#### [To do]
Omitting the images, transcribe the records below exactly as they stand.

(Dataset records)
----------------
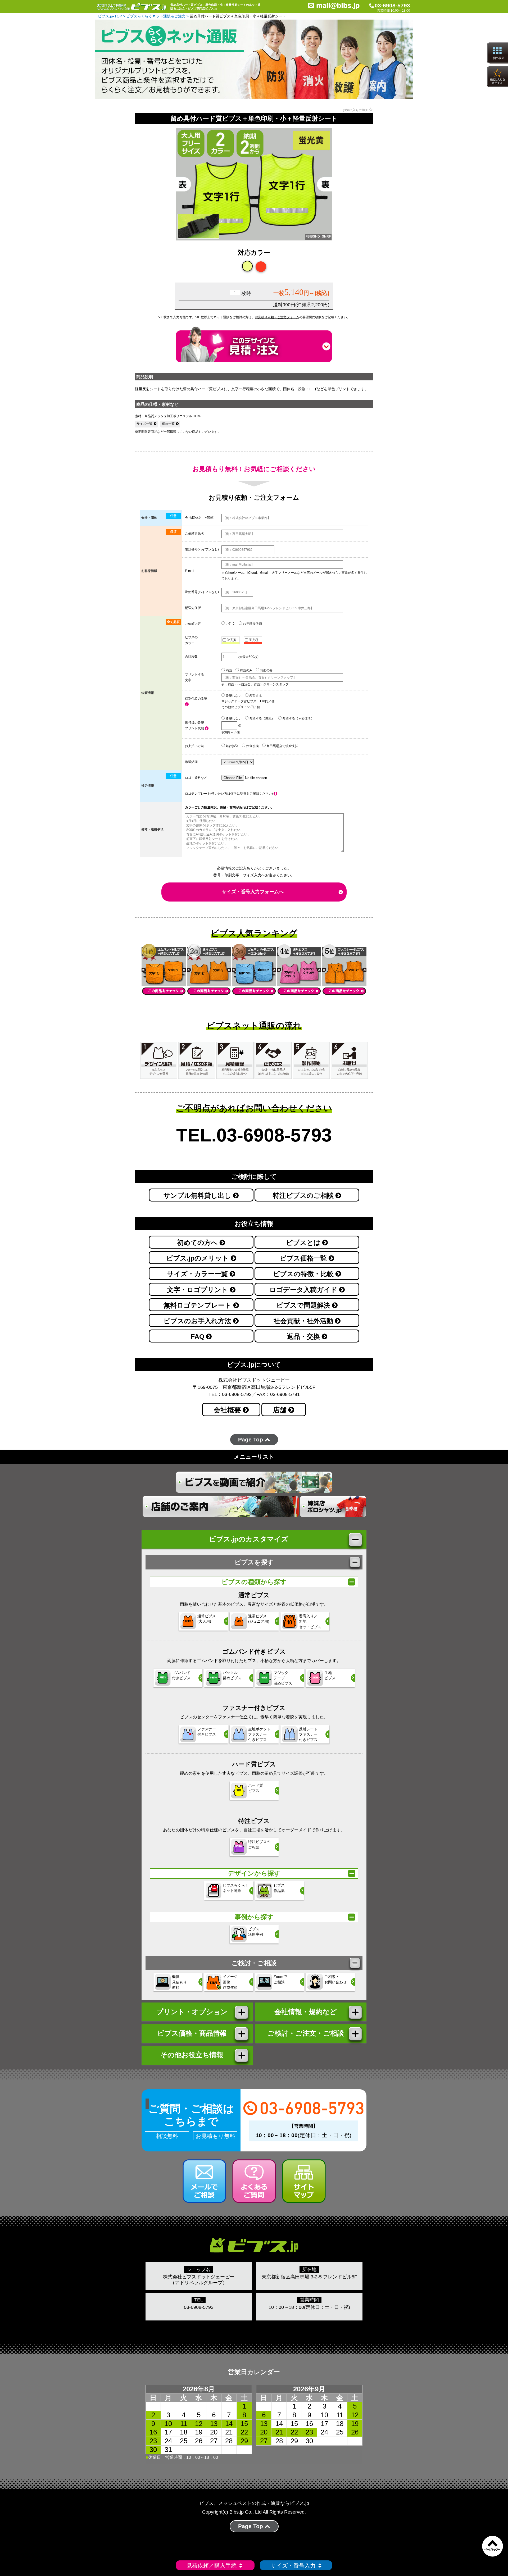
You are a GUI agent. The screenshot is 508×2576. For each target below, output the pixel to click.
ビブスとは (304, 1242)
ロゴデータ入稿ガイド (304, 1289)
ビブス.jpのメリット (198, 1258)
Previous (166, 191)
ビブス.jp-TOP (110, 16)
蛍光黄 (231, 640)
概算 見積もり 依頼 (179, 1981)
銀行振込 (231, 746)
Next (341, 191)
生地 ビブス (329, 1675)
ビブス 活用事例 (255, 1931)
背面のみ (266, 670)
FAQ (198, 1336)
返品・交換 (304, 1336)
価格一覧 (168, 424)
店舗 (280, 1410)
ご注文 (230, 624)
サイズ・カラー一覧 (198, 1273)
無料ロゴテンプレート (198, 1305)
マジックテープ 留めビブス (283, 1678)
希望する (255, 696)
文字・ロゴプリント (198, 1289)
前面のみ (245, 670)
----------------
#### [Result below]
You are a GUI agent. The screenshot is 508×2576. For each target below, output the pixel to click.
ビブスとは (304, 1242)
ロゴデータ入稿ガイド (304, 1289)
ビブス.jpのメリット (198, 1258)
Previous (166, 191)
ビブス.jp-TOP (110, 16)
蛍光黄 (231, 640)
概算 見積もり 依頼 (179, 1981)
銀行振込 (231, 746)
Next (341, 191)
生地 ビブス (329, 1675)
ビブス 活用事例 (255, 1931)
背面のみ (266, 670)
FAQ (198, 1336)
返品・交換 (304, 1336)
価格一覧 (168, 424)
店舗 (280, 1410)
ご注文 (230, 624)
サイズ・カラー一覧 (198, 1273)
無料ロゴテンプレート (198, 1305)
マジックテープ 留めビブス (283, 1678)
希望する (255, 696)
文字・ロゴプリント (198, 1289)
前面のみ (245, 670)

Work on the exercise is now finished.